Train-MGConvRex As MGConvRex dataset DBLP:journals/corr/abs-2006-00184 has similar domain and ontology, we compare BERT model trained on MGConvRex with that trained on nuanced-reduced. We use this baseline to demonstrate the open challenge from users’ freestyle speaking and to what degree nuanced-reduced can alleviate this issue.

We omit the model implementation and hyperparameter settings here. We refer the readers to Appendix A for more details. For all baselines, we evaluate in a similar way as in dialogue state tracking on the turn level slot prediction accuracy and joint accuracy.

4.1.2 Results for nuanced-reduced

The results are shown in Table 4. A pre-trained LM (BERT) achieves the best performance (compared to Transformer) as pre-training on large-scale corpus can draw a better relevance or mapping between unrecognized entities from the user and entities (such as slots, values) from the agent. We believe, for certain types of reasoning discussed in Table 1, some knowledge about entities such as factoid knowledge or even commonsense knowledge may have already seen by BERT during the pre-training. Noticeably, Train-MGConvRex limits (or even overfit) such mapping to system ontology. As a comparison, we further test Train-MGConvRex on the testing set of MGConvRex, resulting in 96.52% for slot accuracy and 91.35% for joint accuracy. This huge performance loss indicates that existing dialogue datasets (not just for conversational recommendation) may limit what an agent can understand from humans.
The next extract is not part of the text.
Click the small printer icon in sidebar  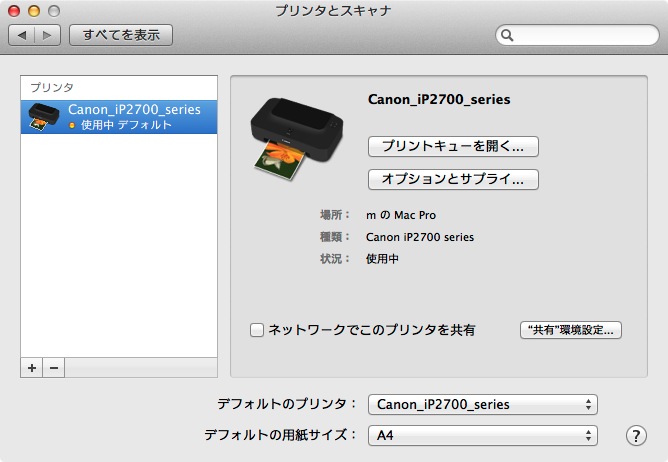[43, 117]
What is even worse is that Train-MGConvRex probably overfits the training data that closely following a system ontology because a random solution may perform better on unrecognized entities, as indicated by Exact match & Random guess. Lastly, by comparing with BERT without dialogue context (or past turns), we notice that context may help on learning better values but yield more noises for slot prediction. This may be caused by diverse out-of-ontology entities spanning across multiple utterances making a model harder to identify the correct slot in a consistent way.
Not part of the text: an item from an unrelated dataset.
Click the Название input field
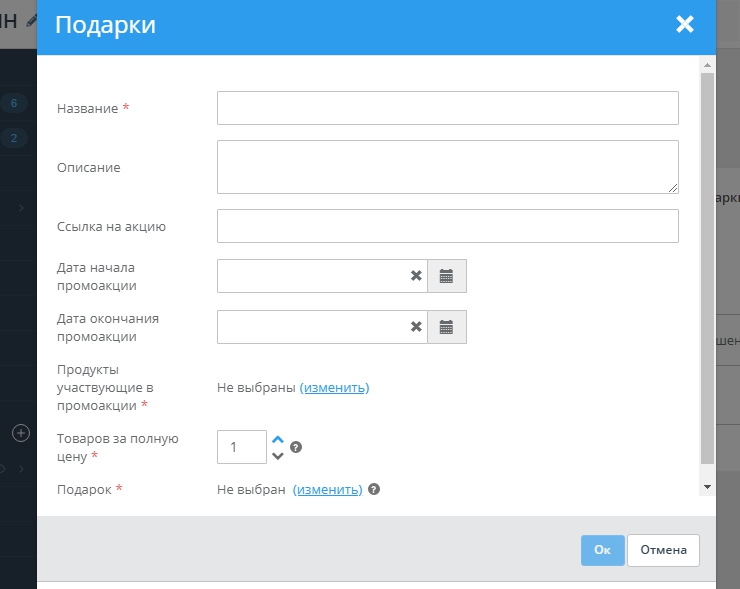This screenshot has height=589, width=740. pos(447,108)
Baselines Slot Accuracy (%) Joint Accuracy (%)
Exact match & Random guess 48.83 4.84
Train-MGConvRex 38.70 4.02
Transformer 74.14 21.52
BERT 88.21 36.56
BERT w/o context 88.78 34.99
Table 4: Evaluation results on the nuanced-reduced. Slot Accuracy: percentage of turns that all slots are correctly predicted; Joint Accuracy: percentage of turns that all slots and values are correctly predicted. Train-MGConvRex: BERT trained on MGConvRex but evaluated on the testing set of nuanced-reduced; Transformer: the same architecture as BERT without pre-trained weights; w/o context: without past turns.

4.2 nuanced

Next, we focus on the ideal setting of continuous distributions as states for dialogues. As a reminder, the major difference between nuanced and nuanced-reduced is on the set a value can take, with the former as a 0/1 binary label and the latter as a continuous number between 0.0 and 1.0. As such, we detail the major differences of experiment setup compared with nuanced-reduced.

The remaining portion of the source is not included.